Demonetisation: Queues at banks thin, but some branches still face cash crunch

Cash shortage at some branches is mostly because of focus of the government tilting towards rural areas, people familiar with the matter said


Branches of various banks in Mumbai, Delhi are getting much less cash than their requirements, which is why all the customers are not being serviced, says a senior bank official. Photo: Hemant Mishra/Mint
Branches of various banks in Mumbai, Delhi are getting much less cash than their requirements, which is why all the customers are not being serviced, says a senior bank official. Photo: Hemant Mishra/Mint

New Delhi: Bank branches across the country on Friday witnessed very short queues, with the government banning over the counter exchange of the cancelled currency.
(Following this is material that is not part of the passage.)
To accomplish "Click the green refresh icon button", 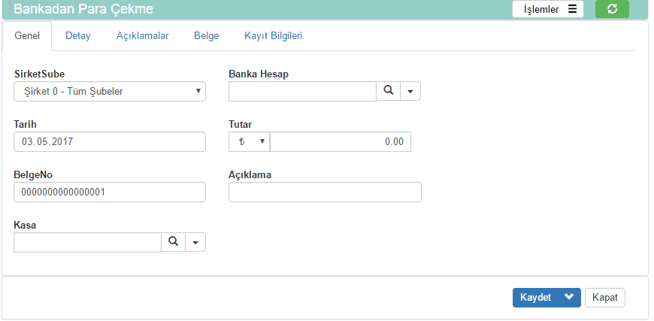I will [x=612, y=9].
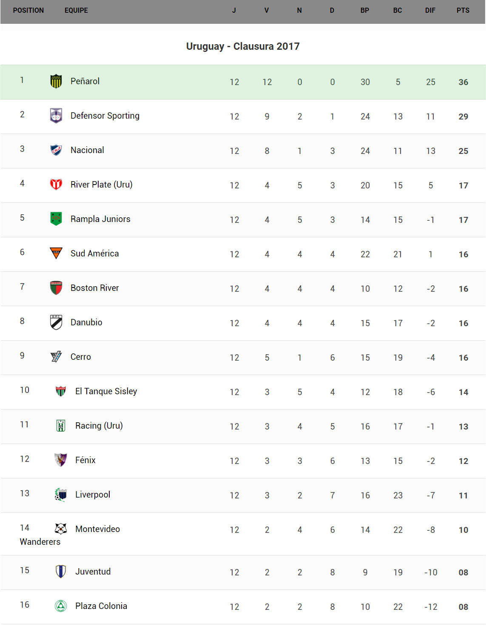Viewport: 486px width, 626px height.
Task: Click the Uruguay - Clausura 2017 title
Action: click(x=243, y=46)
However, some branches in urban centres faced cash crunch.

The shortage at some branches is mostly because of focus of the government tilting towards rural areas, sources said, adding funds are being made available in rural and semi-urban pockets so that farmers get adequate cash for sowing rabi crop.

There are reports that banks in major metros are getting one-sixth of the cash requirement, leading to chaos at the branches.
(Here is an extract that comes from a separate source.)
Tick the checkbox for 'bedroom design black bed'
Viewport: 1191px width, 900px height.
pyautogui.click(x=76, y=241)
According to a senior bank official, branches of various banks in Mumbai and Delhi are getting much less cash than their requirements, which is why all the customers are not being serviced.

Also Read: Unaccounted deposits to face 50% tax, 4 year lock-in period

With regard to ATMs, about 60% of cash vending machines have been recalibrated to dispense high denomination notes. As a result, some of the ATM machines are up and running round the clock.
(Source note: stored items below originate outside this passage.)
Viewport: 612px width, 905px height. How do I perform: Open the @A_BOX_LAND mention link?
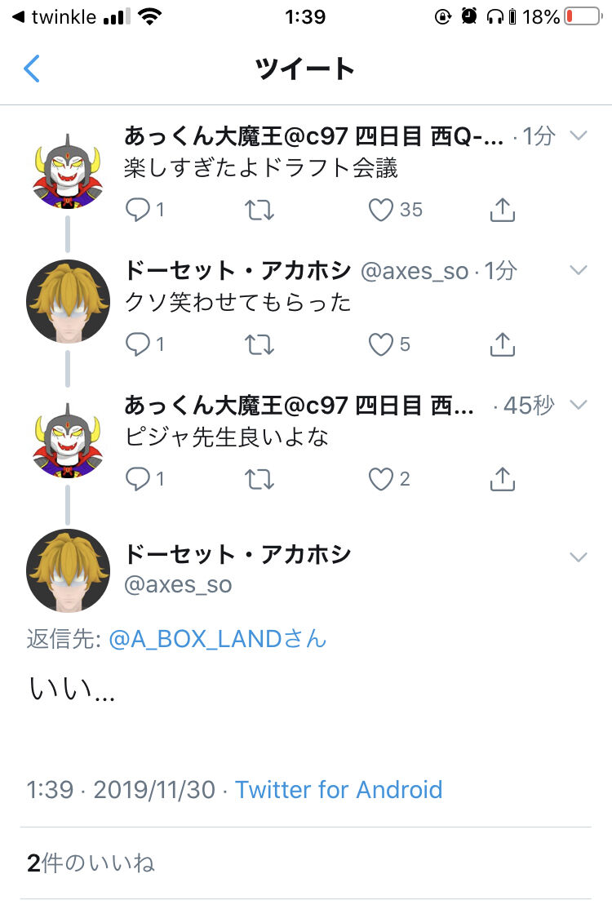click(x=217, y=639)
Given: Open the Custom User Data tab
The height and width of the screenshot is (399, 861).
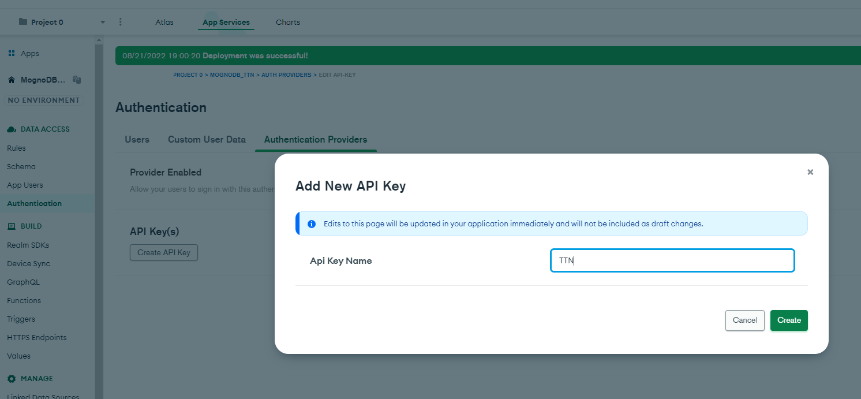Looking at the screenshot, I should [207, 139].
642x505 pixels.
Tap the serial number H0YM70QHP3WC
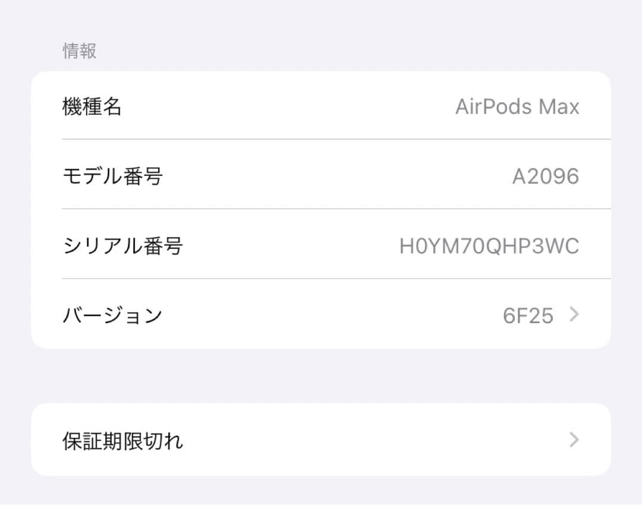pyautogui.click(x=489, y=245)
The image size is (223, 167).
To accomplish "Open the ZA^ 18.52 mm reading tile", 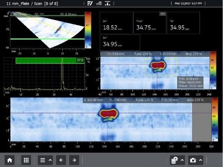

Besides, the government’s decision to stop exchange facility has led to a considerable decline in queues at the branches. These measures are expected to help banks focus on their normal business, an official said. The government on Thursday stopped over-the-counter exchange of the defunct Rs500 and Rs1,000 notes.

Meanwhile, the government extended till 15 December the facility of using old Rs500 notes at public utilities and included more services like mobile recharge.

From Friday, payment of fees up to Rs2,000 per student has been allowed in schools and colleges run by central and states governments, municipalities and local bodies.

Payment towards pre-paid mobile top-up to a limit of Rs500 per recharge has been allowed while purchase from consumer cooperative stores will be limited to Rs5,000 at a time.

There has been large-scale criticism of the government in the wake of severe hardships faced by a cross-section of people following demonetisation of the high-denomination currency.